• Your objective: Copy the listing below word for word, from the line containing "Describe the element" through the line containing "Identify the location of x-tick-label: 10.", both included, and nothing else. Leave out the pictures.

• Data section:
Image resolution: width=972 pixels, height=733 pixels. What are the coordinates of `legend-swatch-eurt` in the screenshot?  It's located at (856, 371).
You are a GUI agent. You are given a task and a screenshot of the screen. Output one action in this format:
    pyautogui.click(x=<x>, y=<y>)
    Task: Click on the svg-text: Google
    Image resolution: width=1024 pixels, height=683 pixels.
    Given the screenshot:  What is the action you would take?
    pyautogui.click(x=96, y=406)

---

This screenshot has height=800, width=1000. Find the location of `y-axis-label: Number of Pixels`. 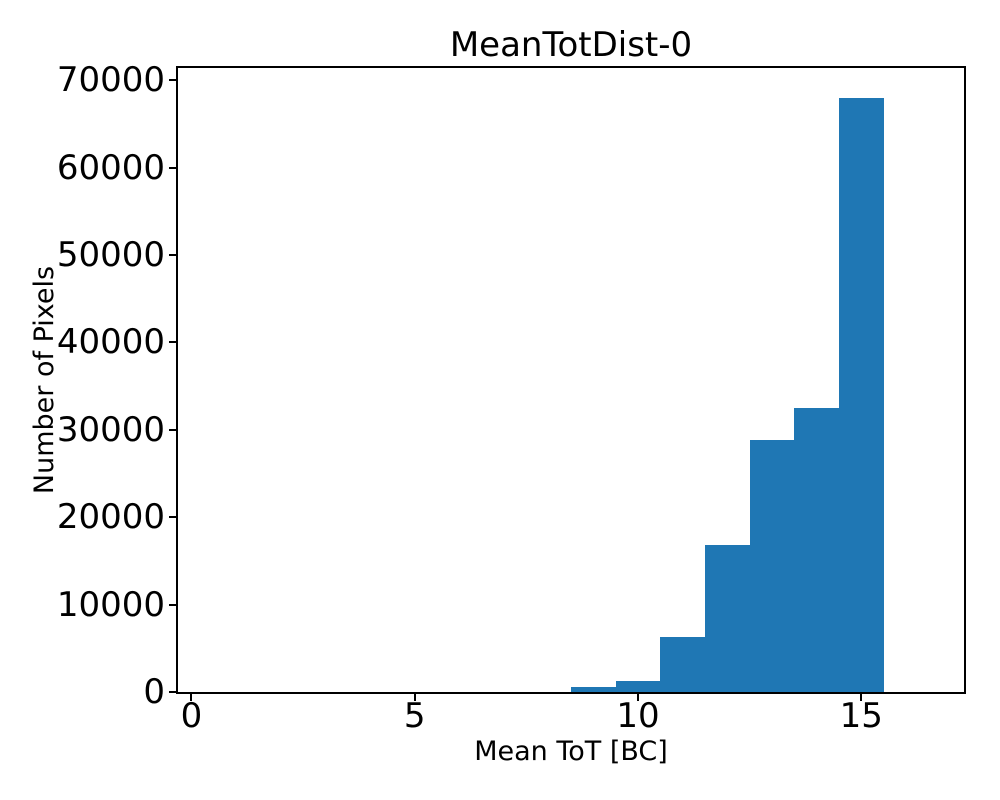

* * *

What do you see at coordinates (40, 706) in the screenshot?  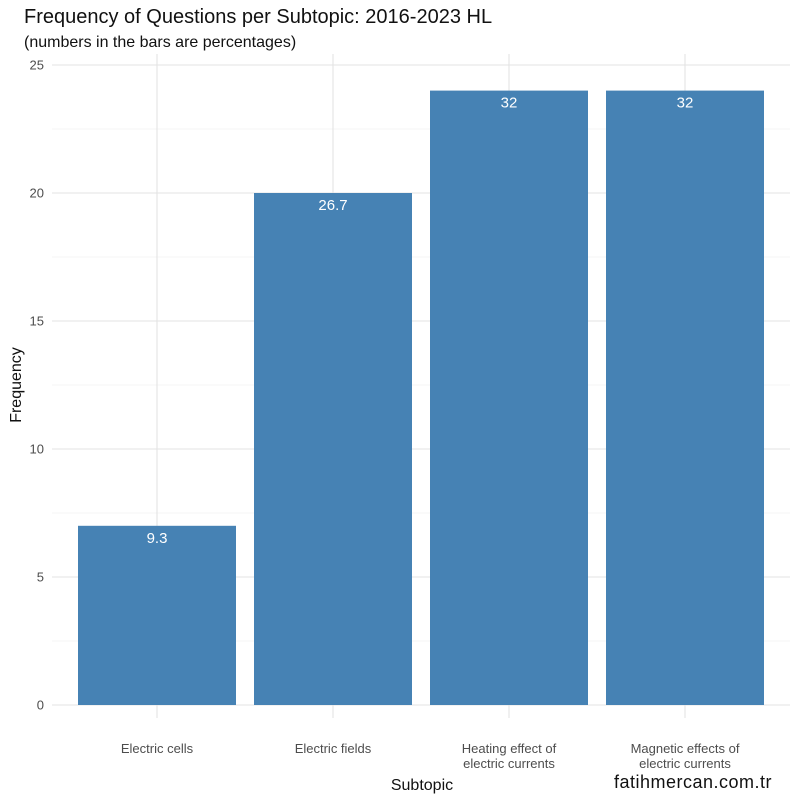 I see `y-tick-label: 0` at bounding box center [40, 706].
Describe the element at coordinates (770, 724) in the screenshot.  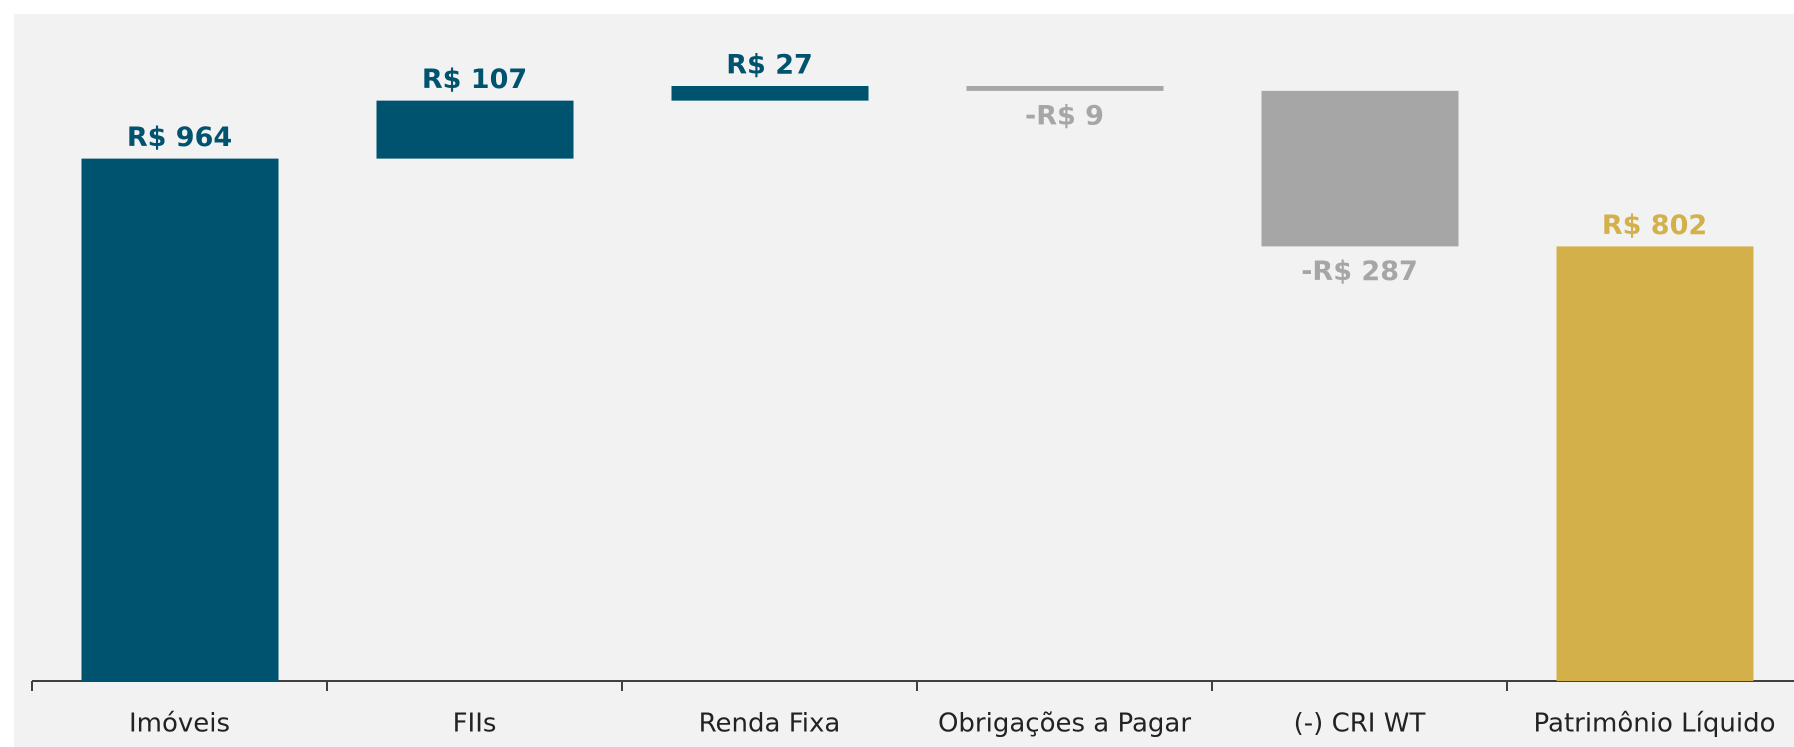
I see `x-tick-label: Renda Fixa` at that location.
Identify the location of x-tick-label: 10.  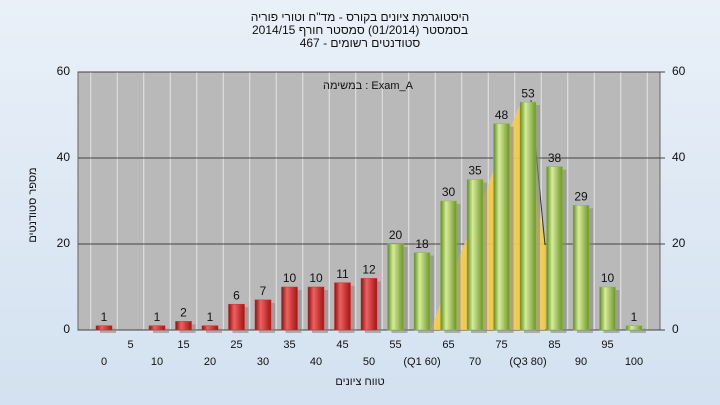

• Exercise answer:
Describe the element at coordinates (770, 724) in the screenshot.  
I see `x-tick-label: Renda Fixa` at that location.
Identify the location of x-tick-label: 10.  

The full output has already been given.